Él se levantó con la excusa de ir por otra copa. Ella lo siguió con la mirada, lenta, sabiendo que estaba completamente bajo su control. Al regresar, se detuvo tras ella, agachándose para hablarle al oído, como si fuera un simple comentario.

—No puedo esperar más —susurró, su voz grave, cargada de deseo.

Ella se estremeció. Con calma, sin mirar a los lados, deslizó su mano hacia atrás, acariciando suavemente la tensión evidente bajo su pantalón.

—¿Y quién te pidió que esperaras? —murmuró con una sonrisa maliciosa.

El mundo alrededor desapareció. Entre risas, tragos y conversaciones que se cruzaban, ellos solo se veían el uno al otro. Nadie notó cuando se escabulleron por el pasillo, directo al baño de visitas.

Un plan perfecto

Cerraron la puerta sin hacer ruido. En cuanto el pestillo hizo clic, él la tomó por la cintura, la empujó contra la pared y le alzó el vestido sin contemplaciones.

—¿Sin ropa interior? —preguntó con una mezcla de sorpresa y excitación.

—Te dije que estaba pensando en esto —contestó con voz ronca.

Él se agachó un segundo, besando el interior de sus muslos, oliendo su deseo antes de levantarse y girarla con decisión. Ahora ella estaba frente al espejo, las manos apoyadas en el lavamanos, la espalda arqueada.

Él bajó apenas el pantalón, liberando su erección. Se rozaron un segundo, el glande deslizándose entre sus pliegues húmedos, hasta que ella empujó su cadera hacia atrás, exigiéndolo.

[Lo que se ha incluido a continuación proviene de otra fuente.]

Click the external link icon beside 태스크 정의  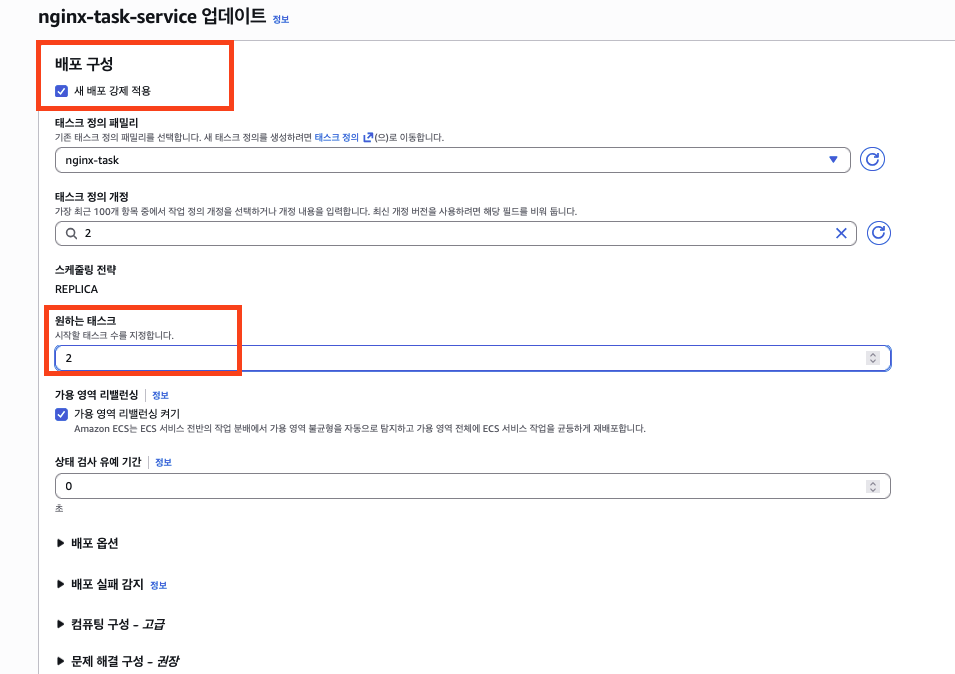pos(368,137)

La penetración fue directa, intensa. Un gemido ahogado escapó de sus labios al sentirlo llenarla de golpe. El sonido de la piel contra la piel empezó a mezclarse con sus respiraciones agitadas, con el jadeo contenido de ella y el gruñido bajo de él.

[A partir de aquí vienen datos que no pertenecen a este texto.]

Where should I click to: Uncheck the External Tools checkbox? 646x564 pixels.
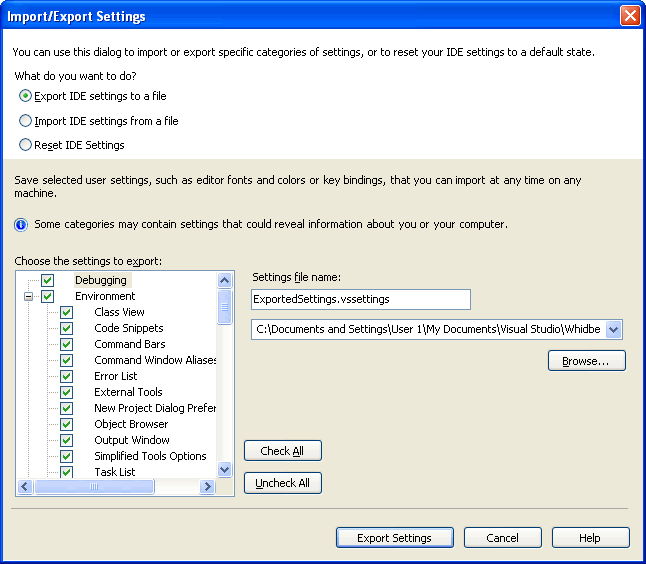(x=66, y=392)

—Más… —susurró ella, apoyando una mano en el espejo empañado.

Él obedeció. La sujetó de las caderas con fuerza, embistiéndola con ritmo firme, profundo, cada vez más rápido. Ella se mordía el labio para no gritar, con las piernas temblando por la intensidad de las embestidas.

La imagen reflejada en el espejo era pura lujuria: su cuerpo desnudo desde la cintura hacia abajo, la forma en que él la sujetaba, la forma en que se estremecía con cada movimiento.

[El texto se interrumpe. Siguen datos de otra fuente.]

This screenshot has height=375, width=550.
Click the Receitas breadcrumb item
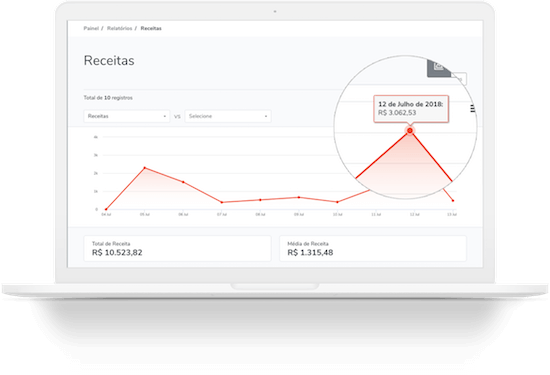[x=151, y=28]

—Te encanta que te lo haga así, ¿no? —le dijo él al oído, sin detenerse.

—Sí… así… no pares… —gimió entrecortada.

Los segundos se convirtieron en minutos de un frenesí contenido. Sus cuerpos se movían al compás de un deseo largamente alimentado. El riesgo de ser descubiertos, de que alguien golpeara la puerta, solo los excitaba más.

Ella comenzó a temblar, apretando sus paredes internas alrededor de él. Su orgasmo llegó como una ola, húmeda, profunda, explosiva.

—Dios… —jadeó ella.

Él no aguantó mucho más. La tomó por el cabello, inclinando su cabeza hacia un lado, y murmuró con voz ronca:

—Voy a venirme…

—Hazlo dentro… Quiero sentirlo todo… —respondió ella sin dudar.

Y así lo hizo. Se dejó ir con un gruñido grave, derramándose en su interior, sintiendo cómo sus cuerpos temblaban al unísono. La intensidad del clímax lo dejó unos segundos sin aire.

Se quedaron así, pegados, respirando agitados, escuchando solo sus corazones desbocados y la música a lo lejos.

Pasados unos minutos, comenzaron a arreglarse en silencio. Ella alisó su vestido, él subió el cierre del pantalón, ambos se miraron en el espejo con sonrisas traviesas.

Cuando salieron del baño, nadie notó nada. Volvieron al grupo como si nada hubiera pasado. Pero las miradas entre ellos hablaban claro.

Una chispa encendida, imposible de apagar.